### TASK MATERIAL
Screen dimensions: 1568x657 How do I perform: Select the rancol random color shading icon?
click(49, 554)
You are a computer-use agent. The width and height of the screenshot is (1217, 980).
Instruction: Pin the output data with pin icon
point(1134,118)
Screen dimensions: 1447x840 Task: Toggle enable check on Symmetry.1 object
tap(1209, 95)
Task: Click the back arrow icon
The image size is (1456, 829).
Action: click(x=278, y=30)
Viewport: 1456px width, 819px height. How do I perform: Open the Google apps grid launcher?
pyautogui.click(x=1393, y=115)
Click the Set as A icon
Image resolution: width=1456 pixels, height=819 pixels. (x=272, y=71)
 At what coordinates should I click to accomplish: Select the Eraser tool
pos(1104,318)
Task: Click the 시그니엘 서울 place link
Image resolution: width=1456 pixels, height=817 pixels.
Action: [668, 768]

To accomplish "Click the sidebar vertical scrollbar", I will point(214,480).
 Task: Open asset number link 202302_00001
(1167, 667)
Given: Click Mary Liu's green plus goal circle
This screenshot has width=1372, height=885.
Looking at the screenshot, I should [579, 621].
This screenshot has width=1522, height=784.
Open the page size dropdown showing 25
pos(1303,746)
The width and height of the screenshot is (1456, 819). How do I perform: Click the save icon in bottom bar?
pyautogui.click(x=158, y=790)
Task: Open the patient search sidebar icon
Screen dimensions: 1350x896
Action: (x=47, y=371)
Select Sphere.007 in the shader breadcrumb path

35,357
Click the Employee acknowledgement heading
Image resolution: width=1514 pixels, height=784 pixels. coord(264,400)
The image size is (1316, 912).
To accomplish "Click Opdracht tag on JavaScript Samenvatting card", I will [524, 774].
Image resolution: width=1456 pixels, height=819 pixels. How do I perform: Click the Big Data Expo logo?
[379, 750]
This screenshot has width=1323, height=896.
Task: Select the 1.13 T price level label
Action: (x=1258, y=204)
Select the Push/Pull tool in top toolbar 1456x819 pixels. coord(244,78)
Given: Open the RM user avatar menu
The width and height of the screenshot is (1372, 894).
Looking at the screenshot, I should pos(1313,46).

### YOUR ASSIGNMENT
Repeat, with no changes, each line from the one with "The image size is (1316, 912)." to the end of the listing, including both ends and nothing else.

### SOLUTION TO THE PROBLEM
The image size is (1316, 912).
To accomplish "Click Opdracht tag on JavaScript Samenvatting card", I will [524, 774].
Image resolution: width=1456 pixels, height=819 pixels. How do I perform: Click the Big Data Expo logo?
[379, 750]
This screenshot has width=1323, height=896.
Task: Select the 1.13 T price level label
Action: (x=1258, y=204)
Select the Push/Pull tool in top toolbar 1456x819 pixels. coord(244,78)
Given: Open the RM user avatar menu
The width and height of the screenshot is (1372, 894).
Looking at the screenshot, I should pos(1313,46).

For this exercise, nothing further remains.